I have been meaning to post this for quite a while: but kind of got derailed, due to being “out of commission” figuratively, with colitis; Plus, the ever-increasing pressure of Full Armor Magazine.
I considered calling this “what validates you?” but a topic on kindleboards (and elsewhere) encouraged me to shoot straight.
How do we deem ourselves good enough to be published at all?
That tends to still be a question thrown around in the self-publishing world.
The Gatekeeping system has changed. Our new gatekeepers are readers, those who post reviews (whether professional reviewers or our customers on Amazon.com, bn.com, etc.) and of course fellow authors.
HOW (if at all) can we be sure our work is “good enough” to present to these New Gatekeepers in the first place? HOW are we sure that any of us indie authors are “good enough” to have our work released to the general public? Sometimes this question seems absolutely ridiculous to me. As I see it, unless you are still in High School (and even sometimes then), you have a pretty good idea where your writing skill level lies. You’ve had some form of evaluation be it English courses, writing courses, online writing groups…etc. That is, keeping in mind that “everybody and their brother thinks they can write” is a hyperbole rather than fact.
Now, I’m not saying—and have never said—that every single self-published title out there is literary gold. I’ve come across two really bad ones, and had the misfortune of previewing a third recently. Nor am I saying that there aren’t a few out there that think their writing skills are better than they really are. But you’ll have that—and please consider that most of the writers in that category are just teens and twenty-somethings who just haven’t developed their skills yet. There are A LOT of teens out there self-publishing. Don’t just assume that someone with a published ebook is automatically an adult. And, I’m not saying that there are adults out there that can’t write, but do anyways. We all know they are out there. I’m just saying that there’s a lot of good indie authors out there, and I’m fortunate that I seem to come across one every day.
My new favorite book is self-published. Four of my favorite authors are self-published, and one even writes in a genre I don’t usually read. And, I am a very picky reader (I think most authors are). There was a time when I would just read everything I can get my hands on, but I was younger then and worked part time in a library. I have two full-time careers now, and I have to manage both my business and personal budgets. (there’s a whole blog post coming up about this…) So I do get picky about which books I spend time and/or money on.

> MATERIAL PROVIDED
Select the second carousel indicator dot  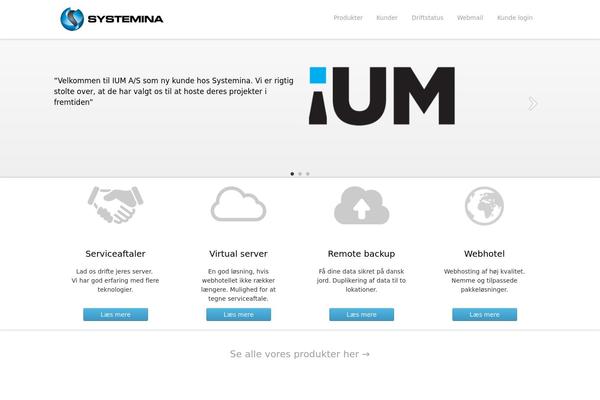pos(300,174)
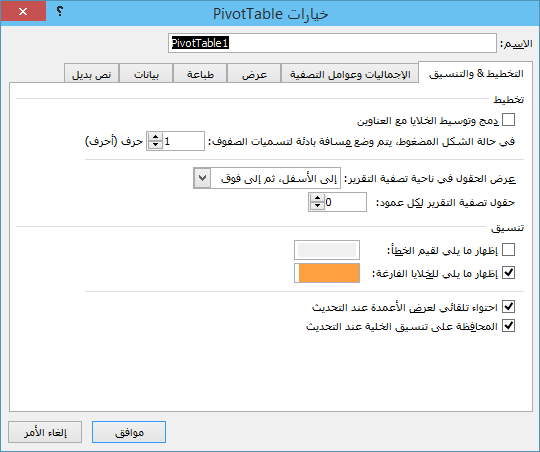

> AIM
Rewrite everything in the self-publishing post from "That tends to" down to "course fellow authors.", substituting "other writers" for "fellow authors".

> SOLUTION BELOW
That tends to still be a question thrown around in the self-publishing world.
The Gatekeeping system has changed. Our new gatekeepers are readers, those who post reviews (whether professional reviewers or our customers on Amazon.com, bn.com, etc.) and of course other writers.